Private hospitals and clinical laboratories have invested in the creation of teaching and research institutes for carrying out projects in the medical area. At the beginning of December, the Fleury Diagnostic Medicine Center and the Syrio-Lebanese Hospital joined this group, which already had the Albert Einstein Israeli Hospital as its pioneer member.The Fleury Institute was created with the objective of expanding research and actions in education and social responsibility. With 250 physicians on its staff, the Fleury works with 23 researchers in medicine. There were, at the end of 2003, a mere 15 of them in charge of 19 in-house projects, 26 in cooperation with universities, and 19 theses being prepared in whole or in part in the technical area of the laboratory.
The institute intends to strengthen the already existing partnerships between the laboratory and several research centers, like the University of São Paulo (USP) and the São Paulo State University (Unesp), and to establish new agreements. The expectation is also to increase the range of action of the programs for on-going education, improvement, and specialization, which the laboratory has been running for years, giving priority to its higher level personnel. “We also intend to offer postgraduate courses, which, in the first moment at least, will be carried out at the partner universities”, says Rendrik Franco, one of the directors of the institute.

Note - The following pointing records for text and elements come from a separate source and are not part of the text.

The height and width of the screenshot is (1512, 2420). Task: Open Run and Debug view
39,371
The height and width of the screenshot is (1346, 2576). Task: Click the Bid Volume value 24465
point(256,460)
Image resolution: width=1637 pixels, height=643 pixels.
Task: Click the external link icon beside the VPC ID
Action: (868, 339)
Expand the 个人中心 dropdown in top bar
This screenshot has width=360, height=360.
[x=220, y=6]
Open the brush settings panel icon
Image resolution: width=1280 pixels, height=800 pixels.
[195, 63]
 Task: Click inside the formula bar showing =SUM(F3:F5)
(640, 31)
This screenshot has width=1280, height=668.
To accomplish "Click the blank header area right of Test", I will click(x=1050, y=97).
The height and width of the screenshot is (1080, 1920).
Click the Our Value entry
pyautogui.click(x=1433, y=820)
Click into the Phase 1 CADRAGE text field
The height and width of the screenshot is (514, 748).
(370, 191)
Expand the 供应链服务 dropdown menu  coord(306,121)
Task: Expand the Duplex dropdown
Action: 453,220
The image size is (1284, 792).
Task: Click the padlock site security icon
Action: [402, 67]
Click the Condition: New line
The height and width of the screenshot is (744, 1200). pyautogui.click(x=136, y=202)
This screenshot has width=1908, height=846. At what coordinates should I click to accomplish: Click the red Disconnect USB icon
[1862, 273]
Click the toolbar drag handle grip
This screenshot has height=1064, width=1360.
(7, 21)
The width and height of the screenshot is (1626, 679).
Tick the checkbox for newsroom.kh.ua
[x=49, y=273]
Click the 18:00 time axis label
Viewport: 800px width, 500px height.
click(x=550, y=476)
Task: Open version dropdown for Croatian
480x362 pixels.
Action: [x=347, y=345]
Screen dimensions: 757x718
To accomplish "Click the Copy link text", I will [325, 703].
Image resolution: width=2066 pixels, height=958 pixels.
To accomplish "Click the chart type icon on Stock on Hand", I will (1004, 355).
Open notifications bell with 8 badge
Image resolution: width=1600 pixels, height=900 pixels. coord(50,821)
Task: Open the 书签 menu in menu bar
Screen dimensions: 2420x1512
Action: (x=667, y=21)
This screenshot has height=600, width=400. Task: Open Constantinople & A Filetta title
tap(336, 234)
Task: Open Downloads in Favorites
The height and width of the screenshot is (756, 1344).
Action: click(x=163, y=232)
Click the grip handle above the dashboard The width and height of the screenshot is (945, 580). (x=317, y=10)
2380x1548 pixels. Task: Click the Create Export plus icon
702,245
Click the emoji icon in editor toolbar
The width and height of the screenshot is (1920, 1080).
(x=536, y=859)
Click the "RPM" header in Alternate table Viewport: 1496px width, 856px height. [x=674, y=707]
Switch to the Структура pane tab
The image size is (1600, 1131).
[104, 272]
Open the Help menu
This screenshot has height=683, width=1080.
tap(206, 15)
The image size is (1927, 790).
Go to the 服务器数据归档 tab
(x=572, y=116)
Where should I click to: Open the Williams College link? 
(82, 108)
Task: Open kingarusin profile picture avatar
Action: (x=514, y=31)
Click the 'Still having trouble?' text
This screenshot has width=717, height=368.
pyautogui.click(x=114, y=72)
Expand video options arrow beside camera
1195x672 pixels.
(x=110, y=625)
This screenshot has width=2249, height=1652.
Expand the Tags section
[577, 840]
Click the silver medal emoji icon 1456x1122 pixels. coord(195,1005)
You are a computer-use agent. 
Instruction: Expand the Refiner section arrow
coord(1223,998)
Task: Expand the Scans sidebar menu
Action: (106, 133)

According to Franco, the laboratory will invest R$ 3 million a year in the institute, without taking into consideration the budget that, for some years now, it has been setting aside for research. “These funds will be directed mainly towards the areas of education and social responsibility”, he observes. With this venture, the Fleury also intends to increase its investments in the publication of scientific texts. “We have already launched various manuals, and now we want to publish periodicals and books”, Franco comments. He explains that the Fleury’s initiatives in the development of products and processes and in technological innovation have grown a lot in the last ten years. “Recently, we realized that much of this knowledge already accumulated and applied is liable to intellectual property registration”, he says.
Critical mass
At the beginning of December, the Syrio-Lebanese Hospital, from São Paulo, inaugurated a Teaching and Research Institute, with investments of R$ 20 million. The institute is waiting for authorization from the Ministry of Education to act as an institute of higher education, and it will shortly be offering lato senso postgraduate courses, with medical residence, specialization, improvement and attachments in various specialties, such as pain studies, oncology and video surgery. “The idea is to form critical mass in experimental and clinical research, to offer later stricto senso master’s studies as well”, says Roberto de Queiroz Padilha, the institute’s executive-director.
The Syrio-Lebanese Hospital’s Institute boasts six training centers, with infrastructure for research, teaching, and the practice of video surgery, microsurgery, arthroscopy, critical incident simulation, prostate brachytherapy and cardiovascular emergencies. It will also carry on with the work of the Syrio-Lebanese’s Studies and Researches Center, which since 1978 has been promoting further education for doctors and other health professionals, holding day events, symposiums, congresses and scientific meetings about the most varied themes, with the highlight on intensive therapy. “It will now be possible, from our amphitheaters, to follow any procedure from the operating rooms of the hospital and from the training centers”, Padilha observes.
The pioneer, the Albert Einstein Hospital’s Teaching and Research Institute, which was born, formally, in 1998, now offers graduation courses in nursing and lato senso postgraduate courses in several areas of medicine. “Apart from the regular programs, we offer today over 80 update courses”, says Carlos Alberto Moreira Filho, the institute’s coordinator. “Research is a strategic activity for the hospital”, he comments. The Albert Einstein Institute maintains collaboration agreements with several universities in Brazil and abroad – USP, São Paulo Medical School and the Cleveland Clinic are a few examples of partners. With an initial investment of about R$ 10 million, it generated R$ 12 million in income in 2003 and forecasts 25% growth in 2004. It attracted almost 6,000 pupils in 2003.